Photo Credit
Photo courtesy of Joe Willis.

California black oak

Scientific name
Quercus kelloggii
Also Known As
Black oak, Kellogg oak
Plant Family
California black oak is a deciduous, hardwood tree with a broad rounded crown. It is the largest mountain oak in the West. The trunk bark is dark and covered with small plates. The bright green leaves are distinctly six-lobed ending in one to four bristle-tipped teeth. The acorns mature in the second year. The nut is deeply set in the cup and the cup is covered with thin, flat and imbricate scales. Source: USDA Plants Database
Identification Hints

Black Oaks can grow to heights of 50-110 feet when mature, but are typically 30-80 feet. In close stands, they develop narrow thin crowns while trees grown in the open develop broad crowns with multiple stems that fork repeatedly. The grey bark is thin and smooth in young trees, becoming thick, ridged, and plate-like with age. The dark leaves are deeply lobed and can grow 4-8 inches long. Male flowers are greenish red, 1.5-3 inches long, and have bright red anthers and pale green filaments. Female flowers have dark red stigmas.

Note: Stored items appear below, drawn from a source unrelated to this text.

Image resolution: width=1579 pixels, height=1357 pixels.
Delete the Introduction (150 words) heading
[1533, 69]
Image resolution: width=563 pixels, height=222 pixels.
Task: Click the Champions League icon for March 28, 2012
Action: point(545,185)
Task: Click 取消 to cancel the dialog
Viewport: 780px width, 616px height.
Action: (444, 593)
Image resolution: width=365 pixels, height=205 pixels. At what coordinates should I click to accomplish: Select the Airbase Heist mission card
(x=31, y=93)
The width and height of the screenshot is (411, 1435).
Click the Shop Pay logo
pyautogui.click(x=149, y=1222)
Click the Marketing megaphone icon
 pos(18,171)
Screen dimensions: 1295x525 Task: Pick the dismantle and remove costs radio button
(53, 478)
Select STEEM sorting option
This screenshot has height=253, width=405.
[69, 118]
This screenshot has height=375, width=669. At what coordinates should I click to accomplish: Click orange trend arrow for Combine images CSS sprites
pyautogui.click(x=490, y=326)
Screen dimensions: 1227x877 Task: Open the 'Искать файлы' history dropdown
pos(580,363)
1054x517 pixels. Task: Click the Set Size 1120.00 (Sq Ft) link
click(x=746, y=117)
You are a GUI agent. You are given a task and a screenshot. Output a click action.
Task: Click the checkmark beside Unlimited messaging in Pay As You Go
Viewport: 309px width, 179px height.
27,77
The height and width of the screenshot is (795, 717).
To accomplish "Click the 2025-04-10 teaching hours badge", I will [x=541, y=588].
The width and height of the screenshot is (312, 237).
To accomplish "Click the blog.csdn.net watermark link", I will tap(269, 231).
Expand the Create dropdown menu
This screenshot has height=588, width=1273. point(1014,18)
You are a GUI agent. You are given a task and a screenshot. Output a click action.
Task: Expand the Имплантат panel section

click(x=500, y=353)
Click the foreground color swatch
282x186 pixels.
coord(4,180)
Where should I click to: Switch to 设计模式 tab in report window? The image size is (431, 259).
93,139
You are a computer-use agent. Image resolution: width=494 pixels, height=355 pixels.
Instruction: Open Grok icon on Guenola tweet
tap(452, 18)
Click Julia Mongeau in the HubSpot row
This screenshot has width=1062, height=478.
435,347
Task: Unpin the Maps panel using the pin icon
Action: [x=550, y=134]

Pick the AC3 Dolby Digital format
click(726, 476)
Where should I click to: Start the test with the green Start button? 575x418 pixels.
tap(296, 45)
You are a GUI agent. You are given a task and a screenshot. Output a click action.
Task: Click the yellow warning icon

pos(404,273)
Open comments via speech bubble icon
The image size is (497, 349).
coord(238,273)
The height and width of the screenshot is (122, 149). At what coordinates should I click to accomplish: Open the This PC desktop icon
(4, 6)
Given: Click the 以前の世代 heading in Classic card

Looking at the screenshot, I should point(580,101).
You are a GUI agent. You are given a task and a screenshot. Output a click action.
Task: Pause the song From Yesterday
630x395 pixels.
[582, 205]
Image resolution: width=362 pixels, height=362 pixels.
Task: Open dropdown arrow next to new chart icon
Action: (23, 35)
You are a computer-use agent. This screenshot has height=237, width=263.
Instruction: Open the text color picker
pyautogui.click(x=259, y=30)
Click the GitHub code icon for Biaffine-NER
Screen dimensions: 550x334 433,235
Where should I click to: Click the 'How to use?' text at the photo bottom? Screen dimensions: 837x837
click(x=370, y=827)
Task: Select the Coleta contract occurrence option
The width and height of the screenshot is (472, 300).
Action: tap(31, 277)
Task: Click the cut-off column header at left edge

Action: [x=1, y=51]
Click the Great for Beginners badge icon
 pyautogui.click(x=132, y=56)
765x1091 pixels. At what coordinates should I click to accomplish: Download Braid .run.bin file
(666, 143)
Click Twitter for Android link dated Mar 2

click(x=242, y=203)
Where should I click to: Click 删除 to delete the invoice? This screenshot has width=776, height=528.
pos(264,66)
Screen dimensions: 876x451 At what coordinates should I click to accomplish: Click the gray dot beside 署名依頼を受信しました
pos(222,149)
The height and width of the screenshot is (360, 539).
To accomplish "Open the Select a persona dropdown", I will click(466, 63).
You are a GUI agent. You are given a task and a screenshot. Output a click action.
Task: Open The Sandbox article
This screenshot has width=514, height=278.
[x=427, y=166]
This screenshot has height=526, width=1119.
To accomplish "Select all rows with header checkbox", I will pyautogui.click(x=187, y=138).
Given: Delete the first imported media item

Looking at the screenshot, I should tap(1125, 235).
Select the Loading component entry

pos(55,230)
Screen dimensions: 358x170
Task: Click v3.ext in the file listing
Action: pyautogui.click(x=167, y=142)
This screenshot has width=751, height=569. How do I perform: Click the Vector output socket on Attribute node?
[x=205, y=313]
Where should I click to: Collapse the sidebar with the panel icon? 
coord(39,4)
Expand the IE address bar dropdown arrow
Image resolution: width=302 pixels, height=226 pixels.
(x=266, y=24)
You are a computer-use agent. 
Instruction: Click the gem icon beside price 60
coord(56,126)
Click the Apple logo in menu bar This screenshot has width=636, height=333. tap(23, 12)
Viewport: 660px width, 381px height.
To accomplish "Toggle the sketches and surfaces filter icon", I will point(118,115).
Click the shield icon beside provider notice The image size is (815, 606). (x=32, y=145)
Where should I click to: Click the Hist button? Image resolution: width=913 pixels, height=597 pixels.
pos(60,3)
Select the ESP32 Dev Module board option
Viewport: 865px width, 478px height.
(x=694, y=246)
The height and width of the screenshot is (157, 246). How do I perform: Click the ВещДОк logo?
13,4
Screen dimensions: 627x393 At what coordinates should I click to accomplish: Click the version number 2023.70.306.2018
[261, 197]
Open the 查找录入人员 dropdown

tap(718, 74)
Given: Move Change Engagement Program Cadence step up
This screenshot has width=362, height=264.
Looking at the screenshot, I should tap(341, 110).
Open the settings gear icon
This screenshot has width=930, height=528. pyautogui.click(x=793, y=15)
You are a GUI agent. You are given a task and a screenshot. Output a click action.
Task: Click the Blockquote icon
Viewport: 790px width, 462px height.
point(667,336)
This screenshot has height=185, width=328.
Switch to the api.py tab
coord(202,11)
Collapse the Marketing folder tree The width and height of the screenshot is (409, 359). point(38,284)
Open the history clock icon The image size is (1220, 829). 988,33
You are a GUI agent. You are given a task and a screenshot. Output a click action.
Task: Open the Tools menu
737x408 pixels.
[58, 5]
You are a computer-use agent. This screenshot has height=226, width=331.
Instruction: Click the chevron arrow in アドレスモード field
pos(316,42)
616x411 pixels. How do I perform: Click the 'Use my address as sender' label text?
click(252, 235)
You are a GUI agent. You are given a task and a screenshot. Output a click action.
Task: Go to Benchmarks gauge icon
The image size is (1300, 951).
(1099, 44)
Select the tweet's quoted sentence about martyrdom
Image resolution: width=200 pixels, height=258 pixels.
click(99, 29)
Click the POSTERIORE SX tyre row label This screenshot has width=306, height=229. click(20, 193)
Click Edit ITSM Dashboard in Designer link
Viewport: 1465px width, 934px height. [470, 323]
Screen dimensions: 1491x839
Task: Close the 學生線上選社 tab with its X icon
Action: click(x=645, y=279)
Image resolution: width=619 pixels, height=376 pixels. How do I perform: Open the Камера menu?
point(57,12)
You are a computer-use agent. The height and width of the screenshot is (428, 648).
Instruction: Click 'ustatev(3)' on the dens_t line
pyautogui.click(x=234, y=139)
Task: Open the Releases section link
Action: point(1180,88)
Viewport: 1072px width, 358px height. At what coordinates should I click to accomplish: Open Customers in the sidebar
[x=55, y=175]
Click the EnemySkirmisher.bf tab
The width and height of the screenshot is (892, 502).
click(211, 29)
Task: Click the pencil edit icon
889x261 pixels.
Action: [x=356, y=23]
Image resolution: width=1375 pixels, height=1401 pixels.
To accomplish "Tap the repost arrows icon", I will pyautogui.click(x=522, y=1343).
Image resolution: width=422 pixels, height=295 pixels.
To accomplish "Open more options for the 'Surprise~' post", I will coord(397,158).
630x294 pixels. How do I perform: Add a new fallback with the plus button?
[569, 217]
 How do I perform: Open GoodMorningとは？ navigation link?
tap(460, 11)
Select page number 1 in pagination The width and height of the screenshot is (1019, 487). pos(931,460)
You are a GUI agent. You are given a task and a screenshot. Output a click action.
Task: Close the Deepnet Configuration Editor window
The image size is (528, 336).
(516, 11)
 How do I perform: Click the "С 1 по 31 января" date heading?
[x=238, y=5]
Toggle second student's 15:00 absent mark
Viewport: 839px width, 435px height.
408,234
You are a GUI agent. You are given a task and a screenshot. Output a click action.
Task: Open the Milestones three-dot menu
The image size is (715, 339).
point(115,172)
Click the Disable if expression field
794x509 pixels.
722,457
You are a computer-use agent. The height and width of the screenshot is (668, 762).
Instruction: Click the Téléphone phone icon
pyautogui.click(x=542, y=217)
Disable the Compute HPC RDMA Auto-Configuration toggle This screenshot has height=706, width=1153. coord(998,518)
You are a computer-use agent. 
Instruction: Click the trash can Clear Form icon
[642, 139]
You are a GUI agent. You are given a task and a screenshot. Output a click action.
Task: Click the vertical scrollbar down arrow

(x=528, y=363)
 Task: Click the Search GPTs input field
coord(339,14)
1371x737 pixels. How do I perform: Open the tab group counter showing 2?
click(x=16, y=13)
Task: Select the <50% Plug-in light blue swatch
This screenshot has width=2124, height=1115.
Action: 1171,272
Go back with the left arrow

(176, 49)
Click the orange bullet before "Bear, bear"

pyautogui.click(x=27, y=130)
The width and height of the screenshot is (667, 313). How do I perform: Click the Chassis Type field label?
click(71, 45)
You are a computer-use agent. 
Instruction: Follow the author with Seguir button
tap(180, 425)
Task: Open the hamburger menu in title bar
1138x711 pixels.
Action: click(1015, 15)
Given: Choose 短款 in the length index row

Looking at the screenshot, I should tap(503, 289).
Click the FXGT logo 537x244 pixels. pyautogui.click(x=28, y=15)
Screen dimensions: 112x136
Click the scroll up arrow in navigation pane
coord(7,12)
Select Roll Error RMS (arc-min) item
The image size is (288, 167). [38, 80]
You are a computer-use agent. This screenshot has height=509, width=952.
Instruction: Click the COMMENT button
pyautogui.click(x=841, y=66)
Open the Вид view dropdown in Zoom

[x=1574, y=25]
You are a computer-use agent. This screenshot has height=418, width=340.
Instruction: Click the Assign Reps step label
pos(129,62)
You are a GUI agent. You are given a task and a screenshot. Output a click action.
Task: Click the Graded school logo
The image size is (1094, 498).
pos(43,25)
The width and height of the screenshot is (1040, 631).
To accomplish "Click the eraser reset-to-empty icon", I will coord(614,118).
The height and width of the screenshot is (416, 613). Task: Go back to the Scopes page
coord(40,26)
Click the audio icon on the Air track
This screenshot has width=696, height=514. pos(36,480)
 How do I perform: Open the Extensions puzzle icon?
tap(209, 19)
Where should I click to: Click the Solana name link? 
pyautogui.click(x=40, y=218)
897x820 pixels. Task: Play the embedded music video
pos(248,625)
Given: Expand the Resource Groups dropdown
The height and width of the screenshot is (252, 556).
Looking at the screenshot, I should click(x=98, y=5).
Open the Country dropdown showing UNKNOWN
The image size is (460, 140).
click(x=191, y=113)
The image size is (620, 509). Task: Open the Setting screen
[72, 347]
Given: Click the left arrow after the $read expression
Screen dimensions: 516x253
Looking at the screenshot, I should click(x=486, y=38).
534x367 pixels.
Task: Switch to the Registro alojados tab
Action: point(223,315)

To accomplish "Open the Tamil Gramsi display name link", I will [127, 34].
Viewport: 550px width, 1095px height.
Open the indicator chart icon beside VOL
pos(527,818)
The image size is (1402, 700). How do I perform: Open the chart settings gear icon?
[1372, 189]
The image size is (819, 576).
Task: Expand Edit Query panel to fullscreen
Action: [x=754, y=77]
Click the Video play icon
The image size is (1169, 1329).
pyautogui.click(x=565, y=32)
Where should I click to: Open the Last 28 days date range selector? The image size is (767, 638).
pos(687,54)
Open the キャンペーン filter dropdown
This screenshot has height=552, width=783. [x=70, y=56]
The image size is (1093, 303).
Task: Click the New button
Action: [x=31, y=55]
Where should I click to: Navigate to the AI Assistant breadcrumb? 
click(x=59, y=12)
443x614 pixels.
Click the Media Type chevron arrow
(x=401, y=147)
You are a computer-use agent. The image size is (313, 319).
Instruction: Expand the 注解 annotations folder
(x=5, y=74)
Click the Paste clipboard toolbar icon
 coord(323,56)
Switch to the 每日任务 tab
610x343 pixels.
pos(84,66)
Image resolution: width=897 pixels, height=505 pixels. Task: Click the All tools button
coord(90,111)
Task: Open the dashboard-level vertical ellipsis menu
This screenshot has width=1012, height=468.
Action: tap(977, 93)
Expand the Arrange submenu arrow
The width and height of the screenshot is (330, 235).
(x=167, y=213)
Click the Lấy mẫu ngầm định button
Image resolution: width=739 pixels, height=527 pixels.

Seeds are acorns with a light brown thin scaled cap that mature the second summer after pollination. Acorns may form singly or in clusters of up six, varying widely in size.

Did You Know?

California black oaks are the most abundant oak on the West Coast. They are intolerant of shade and their population is declining due to fire suppression. They can regenerate through acorn germination and by sprouts that emerge after the parent tree is cut or burned. Acorns constitute an average of 50% of the fall and winter diets of western gray squirrel and black-tailed deer. Fawn survival rates increase or decrease with the size of the acorn crop.